労働力の慢性的不足

それでは日本の社会における終身雇用という観念はどこからきたのだろうか、それは根も葉もないものなのだろうか。終身雇用という観念は日本の社仝にひろく流布しており、通念となっているように見える。そしてその通念は全く根拠がないわけではない。実際、法律上、正当な理由があれば解雇はできることになっているが、会社が潰れそうだというような危機的状態は別として、裁判などで争うと解雇は必ずしも容易でない。


それは裁判所が日本の社会に終身雇用という社会通念があると考えているからだろう。

そうした社会通念は、戦後、労働者の生活保障が強調されたことによるところもあるが、日本経済がその後しばらく高度成長をつづけたため、労働力が慢性的に不足基調になり、一度企業に入ればまず解雇されるおそれはなく生活は安泰だという観念がしだいに社会に行きわたったところから定着したものと思われる。そうした期待感の上で生活設計が組み立てられ、社会が機能してゆくようになるにつれてそれはいわば社会的な既得権のように考え方として固定化してしまったのだろう。


しかし、現実には、それは制度として確立されたわけではなく、不況が深刻になれば高度成長時代の後でも一九七〇年代の経験のように大規模な雇用調整は実際に行われているのである。雇用需要は生産の派生需要であるから生産が長期にわたって低迷すれば雇用を維持できなくなるのは市場経済の道理であり、日本の経済も企業もまったくその例外ではないのである。
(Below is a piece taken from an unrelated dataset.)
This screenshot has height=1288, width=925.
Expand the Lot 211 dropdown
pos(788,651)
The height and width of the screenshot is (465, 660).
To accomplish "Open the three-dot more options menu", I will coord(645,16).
したがって、今回の平成不況でも需要が収縮し生産が激減したために、雇用の削減が必然的に求められたわけであり、合理化の余地がまだ比較的残されている中高年ホワイトカラーや管理職層がその焦点になったわけである。その限りでは、それは日本企業の雇用制度の質的変化を意味するものでは全くない。外的市場条件の変化に照応してこれまでにも示してきたものと同様の反応を示しているに過ぎないのである。